● Testo di partenza

━━━━━━━━━━━━━━━━━━━━━━━━━━━━━━

Se le proiezioni saranno confermate, Stefano Bonaccini è destinato a essere ricordato dagli analisti politici come colui che è riuscito a difendere il fortino l’Emilia-Romagna, tradizionalmente feudo della sinistra, dall’avanzata leghista. Se la candidata del centrodestra Lucio Borgonzoni fosse arrivata davanti a lui, infatti, si sarebbe prodotto gioco forza un effetto destabilizzante sull’esecutivo M5S-Pd-Italia Viva-Leu, con il segretario del Carroccio Matteo Salvini in pressing a tutto campo per tornare quanto prima al voto.

Ciò non è accaduto. E la vittoria finale non era scontata: alle politiche 2018 il centrodestra aveva superato in regione il centrosinistra e alle europee 2019 la Lega aveva superato il Pd. Alla fine Bonaccini si sarebbe confermato alla presidenza della regione: l’Emilia-Romagna non sarà la tredicesima delle Regioni in mano alla coalizione di centrodestra (l’ultima a rienrare nel gruppo è stata l’Umbria). Il Governatore uscente con alle spalle una coalizione fatta da Pd, E-R coraggiosa (un rassemblement della sinistra “governista”), Verdi, Volt, +Europa e una lista civica ha evitato, partendo da quel 31,2% ottenuto dai Dem di Nicola Zingaretti alle europee del 26 maggio scorso, che la Regione cadesse nella mani del centrodestra. Con la sua vittoria ha, in via indiretta, lanciato un messaggio: la collaborazione tra Pd e Cinque Stelle nata all’indomani dello strappo dell’allora vicepremier e ministro dell’Interno Salvini, che ad agosto ha fatto saltare il banco del Conte uno a trazione M5S-Lega, ha il via libera degli elettori.

━━━━━━━━━━━━━━━━━━━━━━━━━━━━━━

● Dati da analizzare

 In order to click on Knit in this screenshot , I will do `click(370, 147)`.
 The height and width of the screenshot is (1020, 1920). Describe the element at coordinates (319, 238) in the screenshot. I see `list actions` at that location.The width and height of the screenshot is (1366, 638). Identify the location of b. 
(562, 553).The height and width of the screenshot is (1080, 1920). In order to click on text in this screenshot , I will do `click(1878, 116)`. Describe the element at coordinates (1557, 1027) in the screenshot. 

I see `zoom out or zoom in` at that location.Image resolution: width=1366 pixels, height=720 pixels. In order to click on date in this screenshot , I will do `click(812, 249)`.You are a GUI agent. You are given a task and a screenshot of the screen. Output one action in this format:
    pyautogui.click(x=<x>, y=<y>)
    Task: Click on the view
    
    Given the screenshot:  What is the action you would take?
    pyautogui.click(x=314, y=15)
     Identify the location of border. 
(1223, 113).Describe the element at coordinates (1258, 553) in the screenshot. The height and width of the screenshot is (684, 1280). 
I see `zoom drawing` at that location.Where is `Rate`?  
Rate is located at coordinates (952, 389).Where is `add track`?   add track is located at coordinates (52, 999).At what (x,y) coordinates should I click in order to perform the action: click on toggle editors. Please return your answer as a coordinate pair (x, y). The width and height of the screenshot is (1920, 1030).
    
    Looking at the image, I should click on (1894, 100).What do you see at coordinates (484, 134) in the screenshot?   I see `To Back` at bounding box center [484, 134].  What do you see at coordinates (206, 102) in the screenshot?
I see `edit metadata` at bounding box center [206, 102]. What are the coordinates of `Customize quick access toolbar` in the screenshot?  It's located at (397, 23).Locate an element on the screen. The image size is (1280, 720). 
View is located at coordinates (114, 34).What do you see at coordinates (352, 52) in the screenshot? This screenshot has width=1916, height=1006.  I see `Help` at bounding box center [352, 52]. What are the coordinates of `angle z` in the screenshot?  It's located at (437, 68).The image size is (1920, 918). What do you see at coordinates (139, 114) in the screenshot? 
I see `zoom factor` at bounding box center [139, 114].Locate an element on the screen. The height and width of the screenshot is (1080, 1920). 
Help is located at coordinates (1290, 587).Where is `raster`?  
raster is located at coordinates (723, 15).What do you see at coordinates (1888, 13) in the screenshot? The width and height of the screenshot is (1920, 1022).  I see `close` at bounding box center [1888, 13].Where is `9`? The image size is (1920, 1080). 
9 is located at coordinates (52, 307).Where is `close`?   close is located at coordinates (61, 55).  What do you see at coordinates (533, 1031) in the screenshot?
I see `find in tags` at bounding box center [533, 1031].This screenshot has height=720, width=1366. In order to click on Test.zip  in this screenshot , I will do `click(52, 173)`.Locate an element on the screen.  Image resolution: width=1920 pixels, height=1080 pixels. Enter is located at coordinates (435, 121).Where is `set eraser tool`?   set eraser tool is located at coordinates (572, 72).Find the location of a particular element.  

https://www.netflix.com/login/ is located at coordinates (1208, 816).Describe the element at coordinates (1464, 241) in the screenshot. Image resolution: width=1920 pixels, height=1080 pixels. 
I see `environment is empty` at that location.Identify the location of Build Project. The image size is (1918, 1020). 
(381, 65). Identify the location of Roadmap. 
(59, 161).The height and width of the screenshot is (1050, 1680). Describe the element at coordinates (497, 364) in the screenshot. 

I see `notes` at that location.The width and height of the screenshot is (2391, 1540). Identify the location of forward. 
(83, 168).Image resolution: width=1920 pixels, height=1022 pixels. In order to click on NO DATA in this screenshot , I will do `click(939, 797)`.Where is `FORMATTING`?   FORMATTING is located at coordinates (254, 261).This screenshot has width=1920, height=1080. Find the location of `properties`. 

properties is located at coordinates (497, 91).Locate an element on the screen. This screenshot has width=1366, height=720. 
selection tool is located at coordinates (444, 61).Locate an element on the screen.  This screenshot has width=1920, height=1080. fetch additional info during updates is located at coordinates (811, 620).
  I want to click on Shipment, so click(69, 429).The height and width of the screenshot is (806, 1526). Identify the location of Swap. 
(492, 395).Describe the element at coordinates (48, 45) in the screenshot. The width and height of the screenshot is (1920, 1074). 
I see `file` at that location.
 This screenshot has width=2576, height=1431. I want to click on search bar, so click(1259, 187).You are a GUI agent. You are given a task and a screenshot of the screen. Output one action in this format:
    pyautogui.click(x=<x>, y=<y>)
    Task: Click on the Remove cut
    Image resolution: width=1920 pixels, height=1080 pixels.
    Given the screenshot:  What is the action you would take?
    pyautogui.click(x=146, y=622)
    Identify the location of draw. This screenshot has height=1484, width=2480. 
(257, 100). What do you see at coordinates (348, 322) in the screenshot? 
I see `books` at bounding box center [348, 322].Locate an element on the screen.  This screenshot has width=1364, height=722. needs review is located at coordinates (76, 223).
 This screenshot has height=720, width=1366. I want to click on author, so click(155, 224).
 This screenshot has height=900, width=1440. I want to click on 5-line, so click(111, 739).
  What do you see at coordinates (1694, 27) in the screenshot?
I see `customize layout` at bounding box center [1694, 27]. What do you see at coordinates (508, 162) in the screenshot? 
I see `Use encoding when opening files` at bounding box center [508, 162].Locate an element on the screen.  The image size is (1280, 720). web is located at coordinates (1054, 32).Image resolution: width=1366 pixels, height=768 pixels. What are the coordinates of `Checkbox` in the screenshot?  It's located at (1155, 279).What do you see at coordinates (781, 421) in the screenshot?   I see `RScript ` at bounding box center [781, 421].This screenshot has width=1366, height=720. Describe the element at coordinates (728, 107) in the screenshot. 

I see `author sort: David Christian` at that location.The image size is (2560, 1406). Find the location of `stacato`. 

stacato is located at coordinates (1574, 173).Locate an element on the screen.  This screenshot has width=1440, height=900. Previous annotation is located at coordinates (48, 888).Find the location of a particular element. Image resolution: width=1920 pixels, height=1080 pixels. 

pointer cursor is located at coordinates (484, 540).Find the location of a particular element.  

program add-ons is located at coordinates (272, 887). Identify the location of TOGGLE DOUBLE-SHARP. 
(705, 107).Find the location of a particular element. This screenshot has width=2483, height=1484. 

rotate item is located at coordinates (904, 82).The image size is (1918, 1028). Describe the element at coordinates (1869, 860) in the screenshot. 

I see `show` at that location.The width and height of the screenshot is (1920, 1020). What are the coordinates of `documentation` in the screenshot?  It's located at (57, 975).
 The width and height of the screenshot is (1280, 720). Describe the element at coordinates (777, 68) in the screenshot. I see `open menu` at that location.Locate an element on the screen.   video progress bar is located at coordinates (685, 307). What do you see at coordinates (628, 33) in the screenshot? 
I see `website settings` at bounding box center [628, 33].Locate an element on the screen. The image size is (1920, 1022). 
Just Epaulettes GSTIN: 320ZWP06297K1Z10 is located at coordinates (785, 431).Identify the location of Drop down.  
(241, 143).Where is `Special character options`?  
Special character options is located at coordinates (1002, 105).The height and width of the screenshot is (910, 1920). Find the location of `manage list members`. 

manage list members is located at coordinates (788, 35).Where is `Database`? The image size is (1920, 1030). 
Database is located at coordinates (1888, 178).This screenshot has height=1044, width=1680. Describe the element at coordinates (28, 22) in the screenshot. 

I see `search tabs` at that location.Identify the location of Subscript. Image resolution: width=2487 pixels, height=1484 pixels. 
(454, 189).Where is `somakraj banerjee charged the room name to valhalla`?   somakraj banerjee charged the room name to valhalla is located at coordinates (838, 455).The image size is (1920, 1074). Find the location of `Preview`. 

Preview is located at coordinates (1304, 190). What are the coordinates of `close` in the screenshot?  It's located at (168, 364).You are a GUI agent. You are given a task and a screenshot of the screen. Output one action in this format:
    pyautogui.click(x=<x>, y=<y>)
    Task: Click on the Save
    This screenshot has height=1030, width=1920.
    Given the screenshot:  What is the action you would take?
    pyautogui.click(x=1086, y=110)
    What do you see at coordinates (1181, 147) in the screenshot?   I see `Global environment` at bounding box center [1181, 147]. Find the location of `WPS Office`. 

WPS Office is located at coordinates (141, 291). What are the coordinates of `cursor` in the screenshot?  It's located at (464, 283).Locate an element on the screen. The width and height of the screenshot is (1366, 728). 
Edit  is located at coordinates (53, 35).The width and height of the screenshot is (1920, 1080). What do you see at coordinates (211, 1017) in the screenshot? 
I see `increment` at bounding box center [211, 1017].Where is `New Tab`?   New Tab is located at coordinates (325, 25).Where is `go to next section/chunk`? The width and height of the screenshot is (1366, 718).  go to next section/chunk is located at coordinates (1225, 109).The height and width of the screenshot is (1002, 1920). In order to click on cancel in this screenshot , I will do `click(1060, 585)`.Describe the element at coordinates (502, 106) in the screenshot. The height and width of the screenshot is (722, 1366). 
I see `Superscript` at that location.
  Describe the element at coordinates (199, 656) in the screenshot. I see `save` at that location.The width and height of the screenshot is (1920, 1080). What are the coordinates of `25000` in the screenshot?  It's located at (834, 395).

━━━━━━━━━━━━━━━━━━━━━━━━━━━━━━

● Consegna
Riprendi il testo sulla vittoria di Bonaccini in Emilia-Romagna e proseguilo a partire dall'ultima frase riportata.

● Risposta
Nato a Modena 53 anni fa nella sua lunga carriera politica Bonaccini è stato assessore in Comune nella città natale, poi segretario nella sua città dei Ds, prima di guidare il Pd in Emilia-Romagna. È stato eletto nel novembre 2014, con una larga maggioranza sullo sfidante di allora, l’attuale sindaco leghista di Ferrara Alan Fabbri, ma con un’affluenza al voto bassissima, circa il 37%.

Nel suo mandato da presidente, si vanta di aver visitato ogni singolo comune dell’Emilia-Romagna e di aver focalizzato la campagna elettorale sui temi locali, sulle sfide che toccano chi abita in quella regione, tenendosi alla larga dai leader nazionali. Ha chiesto una conferma sulla base dei risultati raggiunti su temi come la sanità, il lavoro e l’economia. Lo slogan in questa ultima campagna elettorale è stato: «Un passo avanti». Una strategia che alla fine ha premiato.

Focalizzato sulla sua regione, Bonaccini, ma non avulso dal dibattito interno al Pd e al centrosinistra: allievo della scuola Pci, si è avvicinato a Matteo Renzi, oggi leader di Italia Viva, per poi prenderne le distanze sostenendo, alle ultime primarie, l’attuale segretario Nicola Zingaretti.